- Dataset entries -
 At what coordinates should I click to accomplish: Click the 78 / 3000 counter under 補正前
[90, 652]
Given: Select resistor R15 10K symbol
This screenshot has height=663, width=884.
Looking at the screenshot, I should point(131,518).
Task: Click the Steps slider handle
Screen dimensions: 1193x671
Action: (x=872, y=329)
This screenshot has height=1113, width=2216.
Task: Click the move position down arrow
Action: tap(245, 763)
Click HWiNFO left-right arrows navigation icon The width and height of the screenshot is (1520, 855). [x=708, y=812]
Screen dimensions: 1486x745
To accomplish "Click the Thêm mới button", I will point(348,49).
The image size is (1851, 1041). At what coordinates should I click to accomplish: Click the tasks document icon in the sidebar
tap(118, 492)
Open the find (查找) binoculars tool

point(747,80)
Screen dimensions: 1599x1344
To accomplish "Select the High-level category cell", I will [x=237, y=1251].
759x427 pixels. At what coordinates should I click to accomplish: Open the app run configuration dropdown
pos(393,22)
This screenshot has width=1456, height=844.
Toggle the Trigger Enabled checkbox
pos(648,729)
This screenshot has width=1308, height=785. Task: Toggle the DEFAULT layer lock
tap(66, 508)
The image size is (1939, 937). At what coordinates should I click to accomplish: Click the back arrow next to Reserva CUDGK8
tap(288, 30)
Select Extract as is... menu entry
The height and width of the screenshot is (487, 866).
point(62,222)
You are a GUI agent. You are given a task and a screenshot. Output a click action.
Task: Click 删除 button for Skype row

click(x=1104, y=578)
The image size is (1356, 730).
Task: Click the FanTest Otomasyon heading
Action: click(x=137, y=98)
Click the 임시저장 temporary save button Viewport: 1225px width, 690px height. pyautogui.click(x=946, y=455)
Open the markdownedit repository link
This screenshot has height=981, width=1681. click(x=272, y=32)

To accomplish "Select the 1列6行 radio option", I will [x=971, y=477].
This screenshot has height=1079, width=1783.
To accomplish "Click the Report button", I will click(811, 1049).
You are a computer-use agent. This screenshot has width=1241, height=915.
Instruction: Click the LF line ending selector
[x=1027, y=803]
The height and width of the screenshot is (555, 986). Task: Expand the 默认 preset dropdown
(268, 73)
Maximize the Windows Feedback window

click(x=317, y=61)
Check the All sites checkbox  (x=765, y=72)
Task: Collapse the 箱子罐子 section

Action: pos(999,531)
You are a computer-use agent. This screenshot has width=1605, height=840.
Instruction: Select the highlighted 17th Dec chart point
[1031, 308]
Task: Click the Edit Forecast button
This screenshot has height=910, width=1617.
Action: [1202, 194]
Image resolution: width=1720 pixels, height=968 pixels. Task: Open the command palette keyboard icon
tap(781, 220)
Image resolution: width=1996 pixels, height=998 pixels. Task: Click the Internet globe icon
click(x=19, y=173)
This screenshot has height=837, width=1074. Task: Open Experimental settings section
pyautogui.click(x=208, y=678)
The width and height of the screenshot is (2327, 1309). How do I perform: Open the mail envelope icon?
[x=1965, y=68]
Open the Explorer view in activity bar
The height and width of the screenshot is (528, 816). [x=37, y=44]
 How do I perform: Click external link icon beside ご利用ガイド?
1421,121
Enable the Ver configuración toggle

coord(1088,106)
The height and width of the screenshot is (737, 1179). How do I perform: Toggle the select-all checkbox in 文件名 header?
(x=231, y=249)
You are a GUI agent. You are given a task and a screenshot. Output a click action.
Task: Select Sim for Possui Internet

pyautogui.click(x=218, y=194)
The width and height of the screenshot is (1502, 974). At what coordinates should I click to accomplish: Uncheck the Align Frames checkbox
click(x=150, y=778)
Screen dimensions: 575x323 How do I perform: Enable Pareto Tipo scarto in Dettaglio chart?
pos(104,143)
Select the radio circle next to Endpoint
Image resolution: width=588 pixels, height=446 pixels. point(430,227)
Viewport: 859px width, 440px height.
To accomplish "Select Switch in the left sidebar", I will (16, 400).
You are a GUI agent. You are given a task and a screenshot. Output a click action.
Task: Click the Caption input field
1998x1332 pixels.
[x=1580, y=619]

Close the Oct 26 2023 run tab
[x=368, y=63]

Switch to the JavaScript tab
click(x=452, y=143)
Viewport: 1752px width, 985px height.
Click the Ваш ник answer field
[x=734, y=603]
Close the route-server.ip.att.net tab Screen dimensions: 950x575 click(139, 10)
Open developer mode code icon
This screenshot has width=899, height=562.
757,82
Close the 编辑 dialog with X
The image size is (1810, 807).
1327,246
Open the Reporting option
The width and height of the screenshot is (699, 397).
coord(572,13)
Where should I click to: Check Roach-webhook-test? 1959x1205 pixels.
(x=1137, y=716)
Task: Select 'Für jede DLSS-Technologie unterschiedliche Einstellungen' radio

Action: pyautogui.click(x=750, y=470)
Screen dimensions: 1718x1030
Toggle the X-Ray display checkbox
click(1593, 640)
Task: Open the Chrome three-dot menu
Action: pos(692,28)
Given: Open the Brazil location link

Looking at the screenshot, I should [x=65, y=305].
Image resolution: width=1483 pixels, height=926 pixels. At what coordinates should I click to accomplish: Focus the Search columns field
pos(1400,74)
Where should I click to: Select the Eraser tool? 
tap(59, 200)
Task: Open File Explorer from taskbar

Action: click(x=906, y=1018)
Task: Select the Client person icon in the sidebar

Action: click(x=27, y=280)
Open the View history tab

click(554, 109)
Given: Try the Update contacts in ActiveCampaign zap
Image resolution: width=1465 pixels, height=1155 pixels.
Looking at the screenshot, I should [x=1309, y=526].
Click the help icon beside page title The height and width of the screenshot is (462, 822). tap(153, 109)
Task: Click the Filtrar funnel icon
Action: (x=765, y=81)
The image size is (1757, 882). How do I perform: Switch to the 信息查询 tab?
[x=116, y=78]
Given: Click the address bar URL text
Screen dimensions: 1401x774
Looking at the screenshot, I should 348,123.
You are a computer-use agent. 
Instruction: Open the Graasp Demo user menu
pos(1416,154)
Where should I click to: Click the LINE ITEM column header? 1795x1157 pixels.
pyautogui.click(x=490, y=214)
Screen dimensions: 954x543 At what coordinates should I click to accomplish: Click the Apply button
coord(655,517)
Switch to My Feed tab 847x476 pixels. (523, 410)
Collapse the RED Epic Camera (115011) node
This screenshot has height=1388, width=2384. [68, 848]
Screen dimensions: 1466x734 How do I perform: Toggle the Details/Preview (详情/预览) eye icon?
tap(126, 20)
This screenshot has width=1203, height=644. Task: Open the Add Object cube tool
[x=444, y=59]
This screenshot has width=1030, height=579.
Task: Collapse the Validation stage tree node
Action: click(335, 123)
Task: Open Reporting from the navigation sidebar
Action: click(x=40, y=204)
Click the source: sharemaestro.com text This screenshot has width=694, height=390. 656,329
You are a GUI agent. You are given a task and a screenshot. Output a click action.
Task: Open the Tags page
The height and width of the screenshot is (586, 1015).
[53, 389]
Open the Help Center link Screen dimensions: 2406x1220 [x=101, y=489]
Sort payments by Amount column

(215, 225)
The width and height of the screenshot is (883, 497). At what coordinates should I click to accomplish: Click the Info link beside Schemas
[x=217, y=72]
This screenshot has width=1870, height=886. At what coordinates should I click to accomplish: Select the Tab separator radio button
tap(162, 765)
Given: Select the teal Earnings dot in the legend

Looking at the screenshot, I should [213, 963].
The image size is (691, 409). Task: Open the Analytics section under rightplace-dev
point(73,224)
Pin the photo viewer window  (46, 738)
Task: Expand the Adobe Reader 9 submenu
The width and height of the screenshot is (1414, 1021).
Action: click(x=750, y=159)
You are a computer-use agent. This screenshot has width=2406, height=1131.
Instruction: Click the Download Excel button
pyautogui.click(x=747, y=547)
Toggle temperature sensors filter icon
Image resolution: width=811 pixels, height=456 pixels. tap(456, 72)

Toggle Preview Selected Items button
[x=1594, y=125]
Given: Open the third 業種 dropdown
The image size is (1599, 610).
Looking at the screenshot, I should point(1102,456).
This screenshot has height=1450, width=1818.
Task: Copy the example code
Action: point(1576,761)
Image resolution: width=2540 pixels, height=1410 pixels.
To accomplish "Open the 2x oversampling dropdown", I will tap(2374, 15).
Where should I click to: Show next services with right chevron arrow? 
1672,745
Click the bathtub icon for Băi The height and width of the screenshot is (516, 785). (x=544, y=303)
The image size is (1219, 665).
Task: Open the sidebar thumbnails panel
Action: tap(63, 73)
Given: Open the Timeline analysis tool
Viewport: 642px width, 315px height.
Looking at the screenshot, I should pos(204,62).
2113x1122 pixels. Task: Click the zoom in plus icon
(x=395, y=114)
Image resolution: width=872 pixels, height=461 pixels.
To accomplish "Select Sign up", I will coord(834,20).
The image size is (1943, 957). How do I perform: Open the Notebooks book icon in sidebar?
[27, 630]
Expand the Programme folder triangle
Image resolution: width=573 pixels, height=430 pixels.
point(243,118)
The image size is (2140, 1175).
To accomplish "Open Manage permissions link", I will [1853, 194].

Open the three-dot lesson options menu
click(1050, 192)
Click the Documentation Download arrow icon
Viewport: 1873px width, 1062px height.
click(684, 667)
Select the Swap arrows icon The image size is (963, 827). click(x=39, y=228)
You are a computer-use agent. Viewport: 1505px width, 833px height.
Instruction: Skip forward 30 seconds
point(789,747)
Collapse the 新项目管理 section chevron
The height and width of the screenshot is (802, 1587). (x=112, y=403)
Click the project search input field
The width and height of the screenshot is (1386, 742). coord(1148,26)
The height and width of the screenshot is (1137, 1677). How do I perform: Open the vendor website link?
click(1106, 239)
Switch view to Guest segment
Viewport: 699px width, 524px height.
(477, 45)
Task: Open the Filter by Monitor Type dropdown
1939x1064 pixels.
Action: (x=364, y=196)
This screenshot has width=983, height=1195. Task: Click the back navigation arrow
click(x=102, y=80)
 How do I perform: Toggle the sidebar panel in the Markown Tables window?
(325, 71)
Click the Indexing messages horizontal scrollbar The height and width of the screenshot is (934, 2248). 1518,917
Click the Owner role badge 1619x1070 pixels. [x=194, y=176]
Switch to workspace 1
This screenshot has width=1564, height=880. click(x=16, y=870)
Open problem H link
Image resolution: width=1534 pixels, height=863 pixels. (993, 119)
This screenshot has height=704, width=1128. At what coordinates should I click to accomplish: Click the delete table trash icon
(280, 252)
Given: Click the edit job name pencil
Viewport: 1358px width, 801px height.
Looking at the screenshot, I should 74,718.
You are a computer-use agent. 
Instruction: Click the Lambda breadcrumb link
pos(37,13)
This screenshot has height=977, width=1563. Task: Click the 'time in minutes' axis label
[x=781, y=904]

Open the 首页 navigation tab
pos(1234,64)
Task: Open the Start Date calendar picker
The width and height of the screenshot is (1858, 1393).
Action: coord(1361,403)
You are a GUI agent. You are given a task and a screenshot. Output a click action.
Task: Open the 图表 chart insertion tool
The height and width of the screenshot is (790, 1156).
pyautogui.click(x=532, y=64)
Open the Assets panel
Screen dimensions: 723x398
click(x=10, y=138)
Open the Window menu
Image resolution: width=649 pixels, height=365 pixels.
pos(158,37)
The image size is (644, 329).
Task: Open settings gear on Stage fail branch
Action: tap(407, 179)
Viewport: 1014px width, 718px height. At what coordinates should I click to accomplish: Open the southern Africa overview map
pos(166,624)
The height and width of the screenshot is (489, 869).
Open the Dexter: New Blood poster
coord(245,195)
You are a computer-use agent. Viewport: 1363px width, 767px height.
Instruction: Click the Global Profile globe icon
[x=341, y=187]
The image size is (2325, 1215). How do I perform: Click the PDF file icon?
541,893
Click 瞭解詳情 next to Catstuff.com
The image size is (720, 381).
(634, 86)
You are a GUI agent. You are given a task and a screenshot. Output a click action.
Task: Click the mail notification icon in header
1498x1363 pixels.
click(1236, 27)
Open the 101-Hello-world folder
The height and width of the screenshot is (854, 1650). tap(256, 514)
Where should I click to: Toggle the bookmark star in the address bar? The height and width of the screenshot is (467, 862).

- Task -
Write out exactly the lines above from the line with "Given: Select resistor R15 10K symbol" through the line with "Task: Click the Steps slider handle", both of them included, and leave out all other lines.

- Response -
Given: Select resistor R15 10K symbol
This screenshot has height=663, width=884.
Looking at the screenshot, I should point(131,518).
Task: Click the Steps slider handle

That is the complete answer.